[infinispan-dev] Let's stop with pull requests

Sanne Grinovero sanne at infinispan.org
Tue May 29 06:02:51 EDT 2012


On 29 May 2012 10:24, Galder Zamarreño <galder at redhat.com> wrote:
> BuildHive might help somewhat (when it fully works...) but the real problem testsuites will continue to be there:
>
> 1. Some tests fail randomly, due to concurrency issues or any kind.
> 2. Some tests fail due to differences in environments (CI vs your own machine)
>
> The problem with this tests will continue as long as people are individually tasked to tackle these failures. I'm yet to see people proactively fixing this stuff, without any external intervention. As long as this is like this, we'll always be reacting to things.

+1, that's my point. I've been spending much time on the testsuite,
not only in my areas of know-how, and proactively improving things.
Still, if when I leave the project for a month and when I come back
the situation is worse, I feel like I'm fighting windmills. Worst is,
I feel I'm fighting alone and others don't care.
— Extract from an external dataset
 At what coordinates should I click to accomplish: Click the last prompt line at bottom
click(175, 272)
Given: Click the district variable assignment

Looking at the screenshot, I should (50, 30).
Therefore I highly
appreciated your help last week Galder, it's not about the couple
of tests, it's the feeling of someone helping and caring for it.

>
> Either *we all* behave like Sanne suggests, or we carry on like we've done so far.
>
> And then thing is that there's a balance to be found between chasing down this annoying failures, and moving the project forward with new functionality, helping paying customers, helping community, fixing bugs that affect functionality, evangelise….etc.
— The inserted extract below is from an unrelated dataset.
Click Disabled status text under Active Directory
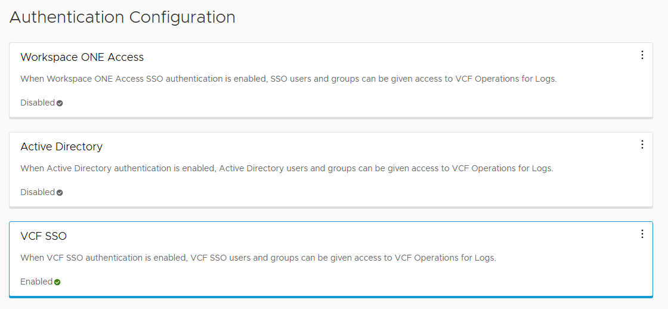click(x=37, y=192)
I think we all want that, but there is a disagreement on how we think
we should act to reach the common goals. Of course YMMV, but in my
mileage the feeling is that the energy spent around failing tests and
working around broken functionality far out weights my
time in developing new improvements.

My new Lucene CacheLoader is an example; the bill for it:

- 3 hours coding it
- 4 hours figuring out problems with configuring it - problems which
were already highlighted by existing tests
- 4 hours fixing tests and debugging core - yea I'm slow at it as I'm
not familiar with it
[desisted from fixing it all]
- 1 hour working around all core issues by hacking hardcoded configuration
- 2 hours testing it: it works for me (but can't contribute it back as
configuration is hacked) and performance is great: much better than
using our other CacheLoaders.

Advantage: ZERO as I can't deliver the value. More especially, I just
had a couple of hours to make this and I'm long overspilled the
timebox (which started in my last weekend anyway), so since I have now
to work on more urgent things, this situation will likely lead to a
couple of months delay in delivering the feature.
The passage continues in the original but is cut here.